A new online database launched last Friday catalogs objects looted in the Benin Expedition of 1897 and now housed in disparate collections around the world. Named Digital Benin, it is the first exhaustive attempt to document all Benin bronzes in a centralized and accessible repository.
“Digital Benin presents the first opportunity to centralize and view all artifacts through a single platform,” writes digital heritage specialist Chao Tayiana in an essay on the site. “This in itself presents a radical departure as the Benin bronze collections have not been viewed in a centralized location since their violent removal.”
The database was built by a collaboration of researchers, museum directors, and scholars from the Museum am Rothenbaum–World Cultures and Arts (MARKK) in Hamburg, the Sorbonne University in Paris, and the Weltmuseum Wien in Vienna.
In recent years, museums have begun to scrutinize their ownership of so-called “Benin bronzes,” objects ranging from cast plaques to wooden sculptures that were largely seized in a violent 19th-century colonial military expedition. Nigeria has assiduously requested their return, and institutions such as the Metropolitan Museum of Art and the Smithsonian in the United States; the Horniman Museum in the United Kingdom; and Germany’s national museums are just some that have repatriated, or announced plans to repatriate, their Benin bronzes.

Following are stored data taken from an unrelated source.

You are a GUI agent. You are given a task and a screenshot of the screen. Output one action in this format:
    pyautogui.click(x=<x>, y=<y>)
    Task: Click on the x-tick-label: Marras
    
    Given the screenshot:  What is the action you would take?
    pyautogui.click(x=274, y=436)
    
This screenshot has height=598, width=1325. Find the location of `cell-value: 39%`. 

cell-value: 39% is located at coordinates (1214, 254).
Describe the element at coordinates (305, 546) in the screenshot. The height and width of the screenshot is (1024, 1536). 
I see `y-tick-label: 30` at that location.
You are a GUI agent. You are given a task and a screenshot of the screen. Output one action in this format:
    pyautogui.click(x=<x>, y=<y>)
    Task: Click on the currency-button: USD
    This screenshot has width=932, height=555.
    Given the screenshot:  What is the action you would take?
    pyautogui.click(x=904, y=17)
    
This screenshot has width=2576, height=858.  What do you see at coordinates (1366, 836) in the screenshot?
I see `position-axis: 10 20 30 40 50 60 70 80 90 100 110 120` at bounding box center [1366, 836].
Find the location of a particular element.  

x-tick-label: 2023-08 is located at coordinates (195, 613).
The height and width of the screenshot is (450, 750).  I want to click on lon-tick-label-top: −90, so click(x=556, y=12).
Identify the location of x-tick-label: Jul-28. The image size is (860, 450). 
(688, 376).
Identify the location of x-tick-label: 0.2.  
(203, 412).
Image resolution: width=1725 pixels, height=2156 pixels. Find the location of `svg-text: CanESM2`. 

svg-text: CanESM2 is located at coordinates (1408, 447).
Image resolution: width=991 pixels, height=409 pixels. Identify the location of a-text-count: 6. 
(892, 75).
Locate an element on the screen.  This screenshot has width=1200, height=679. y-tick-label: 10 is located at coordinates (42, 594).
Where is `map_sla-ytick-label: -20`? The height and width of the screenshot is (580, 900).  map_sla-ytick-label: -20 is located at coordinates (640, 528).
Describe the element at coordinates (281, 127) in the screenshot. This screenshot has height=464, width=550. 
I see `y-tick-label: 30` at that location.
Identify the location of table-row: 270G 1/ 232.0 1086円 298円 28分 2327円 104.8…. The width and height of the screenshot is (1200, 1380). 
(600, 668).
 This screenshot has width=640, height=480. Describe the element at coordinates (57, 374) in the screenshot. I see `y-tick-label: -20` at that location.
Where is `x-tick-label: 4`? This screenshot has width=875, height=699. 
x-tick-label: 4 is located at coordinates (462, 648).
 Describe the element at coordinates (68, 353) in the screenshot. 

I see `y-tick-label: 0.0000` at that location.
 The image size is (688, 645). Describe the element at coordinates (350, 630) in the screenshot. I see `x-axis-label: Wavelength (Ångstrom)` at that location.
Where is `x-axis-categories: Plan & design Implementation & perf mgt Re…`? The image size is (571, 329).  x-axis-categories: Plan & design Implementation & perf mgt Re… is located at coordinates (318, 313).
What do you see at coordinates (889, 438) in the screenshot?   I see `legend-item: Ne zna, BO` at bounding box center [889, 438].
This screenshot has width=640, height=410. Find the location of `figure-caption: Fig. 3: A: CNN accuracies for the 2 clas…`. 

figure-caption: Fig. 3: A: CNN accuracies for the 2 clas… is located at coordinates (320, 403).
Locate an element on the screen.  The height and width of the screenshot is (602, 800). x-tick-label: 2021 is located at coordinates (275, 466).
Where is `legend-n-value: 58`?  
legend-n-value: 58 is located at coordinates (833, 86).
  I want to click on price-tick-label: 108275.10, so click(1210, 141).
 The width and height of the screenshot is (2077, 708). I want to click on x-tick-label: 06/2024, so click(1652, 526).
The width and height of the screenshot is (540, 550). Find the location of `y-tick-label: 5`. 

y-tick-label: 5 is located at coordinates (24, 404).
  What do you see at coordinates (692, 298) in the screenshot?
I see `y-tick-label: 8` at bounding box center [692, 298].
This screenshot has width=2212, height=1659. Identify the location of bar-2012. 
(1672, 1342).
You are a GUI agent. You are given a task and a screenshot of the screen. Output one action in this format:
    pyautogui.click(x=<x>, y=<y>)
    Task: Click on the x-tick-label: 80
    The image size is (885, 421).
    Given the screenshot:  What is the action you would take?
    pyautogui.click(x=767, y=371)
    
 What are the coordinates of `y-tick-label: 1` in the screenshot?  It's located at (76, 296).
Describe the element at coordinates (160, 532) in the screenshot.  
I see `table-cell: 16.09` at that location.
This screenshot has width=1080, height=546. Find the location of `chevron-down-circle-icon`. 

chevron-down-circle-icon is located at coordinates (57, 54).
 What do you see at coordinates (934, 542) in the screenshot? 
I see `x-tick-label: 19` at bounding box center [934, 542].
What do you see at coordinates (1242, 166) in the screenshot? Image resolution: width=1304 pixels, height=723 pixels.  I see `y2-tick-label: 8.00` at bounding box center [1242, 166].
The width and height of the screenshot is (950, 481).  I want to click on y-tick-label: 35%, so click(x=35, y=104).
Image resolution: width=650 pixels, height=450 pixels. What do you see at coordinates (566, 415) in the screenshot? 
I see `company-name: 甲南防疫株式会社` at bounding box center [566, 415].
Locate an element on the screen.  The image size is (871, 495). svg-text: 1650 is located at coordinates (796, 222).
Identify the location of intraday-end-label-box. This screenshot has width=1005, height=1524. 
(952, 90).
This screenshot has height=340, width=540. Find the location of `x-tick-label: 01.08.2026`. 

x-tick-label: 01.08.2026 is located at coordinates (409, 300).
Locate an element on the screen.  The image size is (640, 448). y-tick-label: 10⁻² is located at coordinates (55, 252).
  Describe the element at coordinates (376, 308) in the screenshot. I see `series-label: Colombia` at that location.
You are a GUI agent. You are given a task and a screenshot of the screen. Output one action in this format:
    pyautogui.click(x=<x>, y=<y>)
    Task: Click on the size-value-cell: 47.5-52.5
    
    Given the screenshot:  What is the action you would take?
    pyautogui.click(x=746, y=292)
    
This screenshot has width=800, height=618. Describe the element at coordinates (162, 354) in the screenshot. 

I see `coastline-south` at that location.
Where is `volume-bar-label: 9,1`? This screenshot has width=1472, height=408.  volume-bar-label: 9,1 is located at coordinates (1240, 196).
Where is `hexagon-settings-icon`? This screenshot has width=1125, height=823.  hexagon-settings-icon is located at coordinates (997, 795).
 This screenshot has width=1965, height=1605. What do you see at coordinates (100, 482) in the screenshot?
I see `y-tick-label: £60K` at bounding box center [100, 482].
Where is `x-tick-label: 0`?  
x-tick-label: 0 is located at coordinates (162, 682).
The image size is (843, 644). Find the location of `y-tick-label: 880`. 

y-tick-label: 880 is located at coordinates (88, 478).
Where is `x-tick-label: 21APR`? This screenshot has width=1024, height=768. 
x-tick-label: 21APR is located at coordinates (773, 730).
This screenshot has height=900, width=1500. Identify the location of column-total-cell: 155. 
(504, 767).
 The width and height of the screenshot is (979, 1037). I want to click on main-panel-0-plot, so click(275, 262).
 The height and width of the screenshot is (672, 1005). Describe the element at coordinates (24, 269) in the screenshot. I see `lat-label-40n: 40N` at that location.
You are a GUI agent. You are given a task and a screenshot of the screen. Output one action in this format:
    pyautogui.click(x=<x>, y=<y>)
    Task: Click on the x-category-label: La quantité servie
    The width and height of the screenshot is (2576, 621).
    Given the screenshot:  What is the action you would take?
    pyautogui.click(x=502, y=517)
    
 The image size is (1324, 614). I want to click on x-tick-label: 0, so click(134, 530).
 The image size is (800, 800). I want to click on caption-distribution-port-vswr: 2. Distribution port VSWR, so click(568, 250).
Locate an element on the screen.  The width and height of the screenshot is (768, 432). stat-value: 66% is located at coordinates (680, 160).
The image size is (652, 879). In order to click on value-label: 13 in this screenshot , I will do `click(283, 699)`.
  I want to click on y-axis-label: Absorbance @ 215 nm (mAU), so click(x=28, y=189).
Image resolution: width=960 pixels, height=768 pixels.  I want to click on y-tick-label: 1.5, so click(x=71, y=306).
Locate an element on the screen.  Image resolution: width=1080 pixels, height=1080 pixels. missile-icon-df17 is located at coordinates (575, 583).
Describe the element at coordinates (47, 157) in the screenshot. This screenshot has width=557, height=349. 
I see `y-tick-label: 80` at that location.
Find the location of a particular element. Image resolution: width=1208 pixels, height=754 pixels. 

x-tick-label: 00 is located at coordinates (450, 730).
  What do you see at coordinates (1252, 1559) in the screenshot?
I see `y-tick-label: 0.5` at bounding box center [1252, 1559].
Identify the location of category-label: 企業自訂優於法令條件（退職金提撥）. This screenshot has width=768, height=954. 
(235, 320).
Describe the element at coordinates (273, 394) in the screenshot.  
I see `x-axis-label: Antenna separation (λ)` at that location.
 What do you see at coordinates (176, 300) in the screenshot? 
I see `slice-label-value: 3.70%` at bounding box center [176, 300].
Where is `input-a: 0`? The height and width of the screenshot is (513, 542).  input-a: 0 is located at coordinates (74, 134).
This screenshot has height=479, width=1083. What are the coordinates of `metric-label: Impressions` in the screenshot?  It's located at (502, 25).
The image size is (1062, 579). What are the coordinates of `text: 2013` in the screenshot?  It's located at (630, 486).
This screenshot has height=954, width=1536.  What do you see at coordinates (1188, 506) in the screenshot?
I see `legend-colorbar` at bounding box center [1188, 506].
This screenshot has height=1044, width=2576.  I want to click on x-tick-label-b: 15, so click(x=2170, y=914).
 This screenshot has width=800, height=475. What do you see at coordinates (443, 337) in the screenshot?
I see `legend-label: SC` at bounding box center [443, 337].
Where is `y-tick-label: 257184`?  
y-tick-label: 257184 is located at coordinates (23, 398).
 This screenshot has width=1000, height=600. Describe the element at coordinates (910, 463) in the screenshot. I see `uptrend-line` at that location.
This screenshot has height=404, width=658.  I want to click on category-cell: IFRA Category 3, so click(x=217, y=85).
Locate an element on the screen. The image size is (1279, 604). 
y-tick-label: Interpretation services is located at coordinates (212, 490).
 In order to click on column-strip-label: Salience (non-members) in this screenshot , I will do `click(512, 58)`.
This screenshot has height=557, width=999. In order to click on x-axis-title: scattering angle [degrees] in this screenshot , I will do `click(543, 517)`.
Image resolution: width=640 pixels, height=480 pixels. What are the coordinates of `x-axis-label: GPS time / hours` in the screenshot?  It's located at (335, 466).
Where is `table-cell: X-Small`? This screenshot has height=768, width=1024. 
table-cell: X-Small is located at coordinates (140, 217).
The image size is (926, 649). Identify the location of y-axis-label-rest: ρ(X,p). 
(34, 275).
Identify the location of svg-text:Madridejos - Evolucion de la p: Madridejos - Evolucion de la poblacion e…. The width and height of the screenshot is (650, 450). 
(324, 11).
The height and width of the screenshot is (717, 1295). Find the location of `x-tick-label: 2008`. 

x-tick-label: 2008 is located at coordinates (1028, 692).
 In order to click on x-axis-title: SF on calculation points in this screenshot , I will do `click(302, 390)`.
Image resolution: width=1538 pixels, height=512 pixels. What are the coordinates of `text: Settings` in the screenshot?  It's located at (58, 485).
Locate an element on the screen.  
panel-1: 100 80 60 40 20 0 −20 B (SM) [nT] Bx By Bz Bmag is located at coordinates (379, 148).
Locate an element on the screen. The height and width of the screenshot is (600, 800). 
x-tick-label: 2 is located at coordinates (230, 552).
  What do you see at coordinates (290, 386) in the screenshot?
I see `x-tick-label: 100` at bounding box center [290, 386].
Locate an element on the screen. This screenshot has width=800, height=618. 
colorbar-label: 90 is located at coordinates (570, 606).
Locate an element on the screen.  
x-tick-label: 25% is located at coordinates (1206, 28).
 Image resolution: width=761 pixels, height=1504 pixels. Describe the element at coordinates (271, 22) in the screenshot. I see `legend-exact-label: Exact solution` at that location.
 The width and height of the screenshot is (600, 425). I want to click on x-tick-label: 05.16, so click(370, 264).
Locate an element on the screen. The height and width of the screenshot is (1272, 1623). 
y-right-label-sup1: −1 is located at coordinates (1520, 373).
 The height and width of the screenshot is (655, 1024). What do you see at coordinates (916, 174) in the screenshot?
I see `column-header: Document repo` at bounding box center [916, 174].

A visualization of the number of objects from Benin by institution reaffirms that the British Museum continues to hold the lion’s share of Benin bronzes, with almost twice as many items, at 944, than the institution with the second-most at 518, the Ethnologisches Museum in Berlin. Coming in third is the Field Museum in Chicago, with 393 items from Benin listed on the database, and the University of Cambridge’s Museum of Archaeology and Anthropology holds the fourth-largest collection with 350 items. The National Museum, Benin rounds out the top five with 285 objects, and is the only institution in the top ten based in Nigeria. While the Ethnologisches Museum has committed to returning 512 Benin bronzes from its collection to Nigeria — the largest such promised return to date — and Cambridge was the first institution in the UK to announce restitution of a Benin bronze last fall, neither the British Museum nor the Field Museum have entered into any agreement with Nigeria.
It is also possible to view the Benin bronzes by provenance and geography.
Digital Benin aims to achieve goals as straightforward as providing an authoritative and factual digital archive, and as ambitious as compelling museums to adopt Indigenous classificatory language and return the stolen objects in their collections. It contains data from about 5,246 objects located at 131 institutions across 20 countries.
The Ẹyo Otọ page offers a portal for visitors to explore artifacts from Benin grouped neither by the institutions they are currently housed at nor by rough-hewed categories sloppily adopted by primarily Western museum professionals, but by Edo designations. Clicking into an object category page, a visitor will find an instructive description of the type of bronze — whether that is a bird of prophecy staff, called an Ahianmwẹ-Ọrọ, or a more functional household item like an oil lamp, named Urhukpa-Ẹvbi. The database displays all items belonging to that category beneath the description, alongside detailed information about its location, provenance, and other institutional records.